┌──

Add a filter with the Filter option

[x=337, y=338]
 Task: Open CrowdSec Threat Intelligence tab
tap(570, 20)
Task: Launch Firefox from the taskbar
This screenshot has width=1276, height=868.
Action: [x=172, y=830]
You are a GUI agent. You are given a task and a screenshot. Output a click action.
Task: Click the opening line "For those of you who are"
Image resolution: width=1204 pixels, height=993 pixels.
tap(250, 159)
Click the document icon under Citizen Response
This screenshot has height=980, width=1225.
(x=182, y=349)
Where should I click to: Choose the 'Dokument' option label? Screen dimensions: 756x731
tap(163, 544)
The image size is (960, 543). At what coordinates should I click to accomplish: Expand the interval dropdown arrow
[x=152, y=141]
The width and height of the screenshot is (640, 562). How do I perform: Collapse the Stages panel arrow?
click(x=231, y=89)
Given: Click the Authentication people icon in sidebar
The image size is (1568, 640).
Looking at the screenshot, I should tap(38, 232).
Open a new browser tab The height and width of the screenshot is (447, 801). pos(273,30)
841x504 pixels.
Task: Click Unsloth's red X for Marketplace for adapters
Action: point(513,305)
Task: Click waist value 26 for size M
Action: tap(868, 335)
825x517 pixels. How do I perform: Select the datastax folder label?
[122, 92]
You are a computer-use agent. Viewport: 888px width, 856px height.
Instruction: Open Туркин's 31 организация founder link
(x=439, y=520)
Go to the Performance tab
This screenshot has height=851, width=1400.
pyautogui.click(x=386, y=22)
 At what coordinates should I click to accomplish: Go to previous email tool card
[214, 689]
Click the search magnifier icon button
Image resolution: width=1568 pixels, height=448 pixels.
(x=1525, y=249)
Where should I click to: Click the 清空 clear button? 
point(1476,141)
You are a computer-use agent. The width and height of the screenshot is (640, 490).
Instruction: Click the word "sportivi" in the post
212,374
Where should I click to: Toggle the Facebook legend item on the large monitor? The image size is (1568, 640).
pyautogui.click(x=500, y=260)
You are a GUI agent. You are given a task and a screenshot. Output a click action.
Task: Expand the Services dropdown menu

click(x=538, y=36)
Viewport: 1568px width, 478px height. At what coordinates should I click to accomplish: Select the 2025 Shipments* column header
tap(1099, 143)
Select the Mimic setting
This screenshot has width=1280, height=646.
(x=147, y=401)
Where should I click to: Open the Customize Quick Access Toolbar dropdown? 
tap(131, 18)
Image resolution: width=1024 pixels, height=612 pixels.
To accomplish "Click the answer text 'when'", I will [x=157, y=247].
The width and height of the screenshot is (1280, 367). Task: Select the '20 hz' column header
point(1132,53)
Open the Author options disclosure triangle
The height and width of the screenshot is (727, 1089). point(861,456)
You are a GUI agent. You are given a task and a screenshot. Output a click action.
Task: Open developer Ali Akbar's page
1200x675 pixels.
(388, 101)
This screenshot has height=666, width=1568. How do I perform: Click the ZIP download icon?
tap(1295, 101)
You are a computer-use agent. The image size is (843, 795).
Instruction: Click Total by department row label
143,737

└──

Exercise requirements
Begin at the line above that has "Task: Expand the Services dropdown menu" and stop after the line that has "Image resolution: width=1024", copying each line exactly and adding nothing else.

Written response
Task: Expand the Services dropdown menu

click(x=538, y=36)
Viewport: 1568px width, 478px height. At what coordinates should I click to accomplish: Select the 2025 Shipments* column header
tap(1099, 143)
Select the Mimic setting
This screenshot has width=1280, height=646.
(x=147, y=401)
Where should I click to: Open the Customize Quick Access Toolbar dropdown? 
tap(131, 18)
Image resolution: width=1024 pixels, height=612 pixels.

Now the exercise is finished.